Seperti yang telah dijelaskan sebelumnya bahwa iklim organisasi dapat mempengaruhi anggota organisasi itu sendiri. Hal inilah yang menurut peneliti terjadi di dalam Biro KDH dan KLN. Komunikasi yang terjalin hanya satu arah, dan seringkali bila ada masalah yang menyangkut kerjasama luar negeri antara unit-unit tersebut dengan pihak dari luar negeri, Biro KDH dan KLN tidak mengetahui secara detail apa yang terjadi. Hal ini menyebabkan fungsi Biro KDH dan KLN sebagai fasilitator tidak berjalan dengan baik.

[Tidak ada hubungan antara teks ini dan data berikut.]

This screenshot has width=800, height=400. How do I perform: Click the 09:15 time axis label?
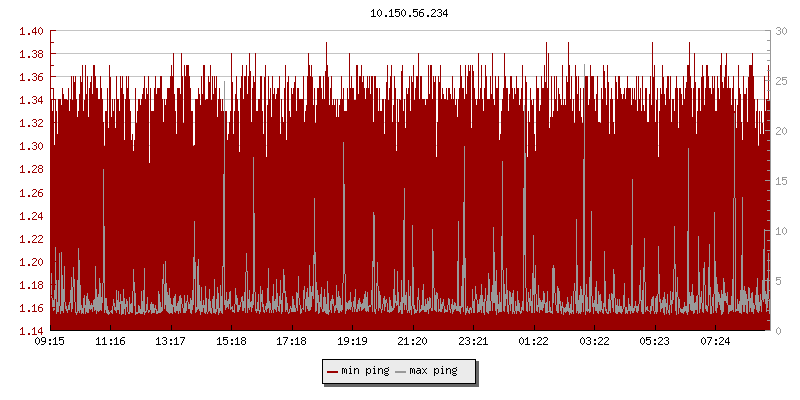(x=50, y=342)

Bukan berarti komunikasi yang terbentuk di dalam suatu organisasi selalu menimbulkan masalah, tetapi bila komunikasi yang terbentuk tidak sesuai dengan era yang ada maka hal tersebut bisa menjadi hambatan. Menurut Ruben and Stewart (2006 : 296), komunikasi adalah hal yang sangat penting dalam menjalankan sebuah organisasi. Karena di dalam komunikasi, setiap anggotanya dapat menjelaskan tujuan yang ingin dicapai oleh organisasinya, menggambarkan tugas dan kewajiban setiap anggota, mengkoordinasikan setiap tindakan yang akan dilakukan, menetapkan informasi yang dibutuhkan oleh unit kerja lain serta mengembangkan budaya dan iklim kerja.

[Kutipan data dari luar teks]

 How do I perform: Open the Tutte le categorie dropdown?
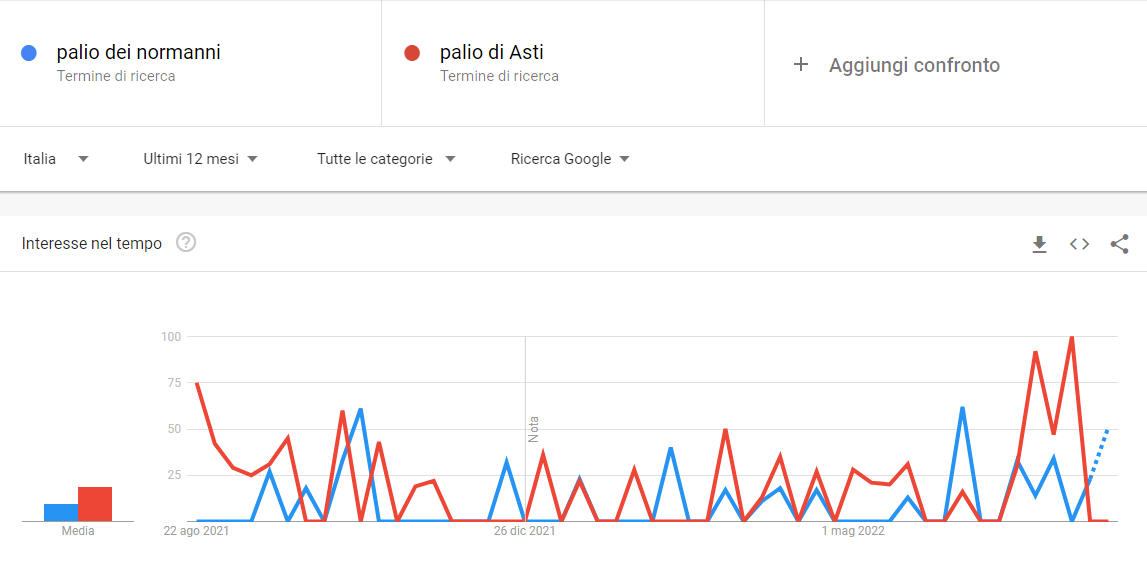click(386, 159)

Sehubungan dengan perihal di atas, peneliti ingin mempelajari lebih jauh mengenai iklim organisasi yang terbentuk di dalam Biro KDH dan KLN serta unsur-unsur lain yang dapat membentuk iklim itu sendiri. Selain itu peneliti juga ingin mengetahui apakah iklim yang terbentuk dapat memberikan pengaruh kepada pelaksanaan kerjasama luar negeri yang menjadi salah satu tujuan dari Biro KDH dan KLN.

B. Rumusan Masalah
Seperti yang telah dijelaskan dalam sub bab di atas, komunikasi merupakan hal yang sangat penting bagi kegiatan berorganisasi. Tanpa adanya komunikasi yang baik maka kegiatan berorganisasi yang ada pun tidak bisa berjalan dengan baik. Seperti yang disampaikan oleh Goldhaber (1993), "Communication is essential to an organization. Information is vital to effective communication". Komunikasi memainkan peran yang sangat penting dalam mencapai tujuan dari organisasi, mengawasi setiap kemajuan dari setiap tujuan yang telah dijalankan, dan bilamana dianggap bahwa tujuan yang telah ditetapkan tidak sesuai maka akan dikaji ulang dan dibuat ulang sesuai dengan kondisi yang dibutuhkan. Komunikasi yang baik akan menciptakan iklim yang ideal di dalam organisasi tersebut. Selain komunikasi, sebuah organisasi umumnya memiliki unsur-unsur seperti budaya komunikasi maupun strategi komunikasi. Kedua unsur tersebut diasumsikan dapat mempengaruhi atau menciptakan iklim komunikasi di dalam sebuah organisasi.
Seperti yang telah dijelaskan di dalam latar belakang bahwa komunikasi yang terbentuk di dalam Pemprov. DKI Jakarta didasari oleh posisi sebuah individu yang ada di dalam unit kerja. Dalam arti semakin tinggi posisi yang dimiliki oleh seseorang maka ia memiliki batasan komunikasi yang lebih luas dibandingkan individu lain yang tidak memiliki posisi yang tinggi. Hal inilah yang menyebabkan komunikasi yang terjadi tidak berjalan maksimal. Sebaiknya komunikasi yang terbentuk tidak hanya didasari oleh posisi seseorang tetapi juga kebutuhan yang terus berubah setiap saat.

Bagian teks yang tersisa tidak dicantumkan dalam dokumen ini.